*Provided text:*
Dave: This was all a joke to see if he could get you to do it.
David: Right. Charlie, yeah. Charlie’s good joke. I don’t know. I think you’re crazy.
Dave: I have been called that before and I might sustained one or two biohacking injuries. I appreciate you both sharing the story and rendering your opinion there. I figured I was unlikely to do a lot of harm and I’m always curious. I think if it’s not going to really, really cause permanent negative effects in my work, someone’s got to be the guinea pig it might as well be me.
David: Right.
Dave: Let’s talk about sharing the human genome because now that we’ve got this data and the data is relatively affordable. I just had my entire genome sequenced at HLI. I didn’t have the results yet but the full thing which is pretty cool that a mere mortal can get it done. It’s still reasonably expensive.
David: Price is still coming down.
Dave: It is.
David: My genome sequencing.
Dave: How much is the current price?
David: The cheapest price is a couple of thousand bucks if you just get the machine to do it and without the interpretation and so forth. That’s getting to be within range of larger and larger number of people and then of course if you just want to snip it. You want to look at the tiny fraction say one out of a thousand different positions that are the most informative positions in your genome, you can just go to 23andMe and 95 bucks I think you can get a glimpse I would say, a snapshot of some of the important parts of your genome. Whether you want the whole thing done or just a little bit, it beats the price, it can range from a hundred to several thousand dollars but these are not undoable numbers.
Dave: What are the big barriers of sharing this data? We have a world let’s say where now thousands of people have their full genome sequenced then soon hundreds of thousands or millions of people. What are the barriers to doing this and what are you doing at Global Alliance for Genomics and Health to solve this?

*What is required:* Copy the part of the conversation that opens with the words containing "David: Right. Charlie, yeah." and closes with "still coming down.", renaming "guinea pig" as "test subject".

*Records supplied:*
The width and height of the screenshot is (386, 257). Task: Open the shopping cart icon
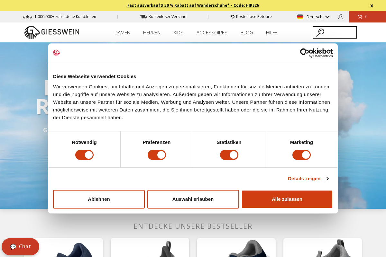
==
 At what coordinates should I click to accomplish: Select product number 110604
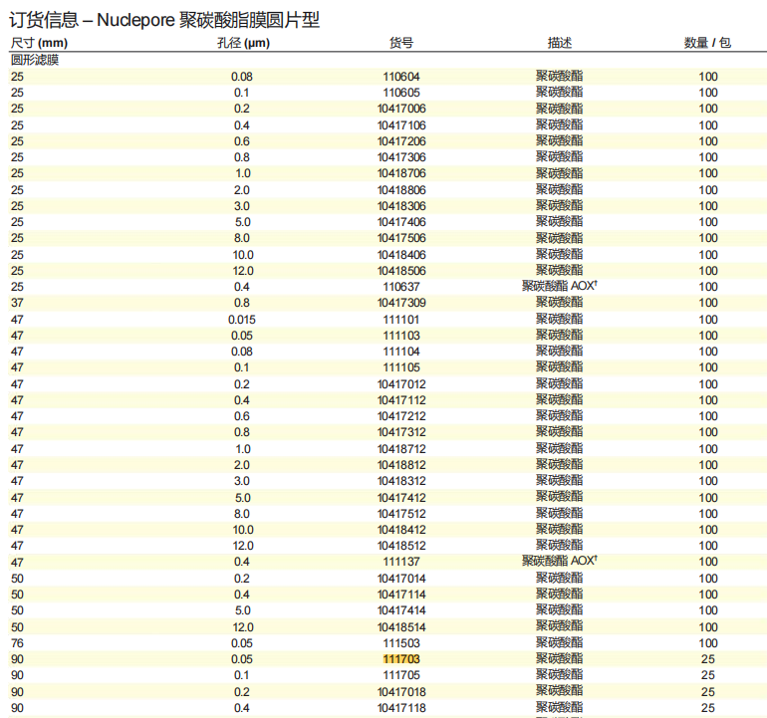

*Solution to this exercise:*
David: Right. Charlie, yeah. Charlie’s good joke. I don’t know. I think you’re crazy.
Dave: I have been called that before and I might sustained one or two biohacking injuries. I appreciate you both sharing the story and rendering your opinion there. I figured I was unlikely to do a lot of harm and I’m always curious. I think if it’s not going to really, really cause permanent negative effects in my work, someone’s got to be the test subject it might as well be me.
David: Right.
Dave: Let’s talk about sharing the human genome because now that we’ve got this data and the data is relatively affordable. I just had my entire genome sequenced at HLI. I didn’t have the results yet but the full thing which is pretty cool that a mere mortal can get it done. It’s still reasonably expensive.
David: Price is still coming down.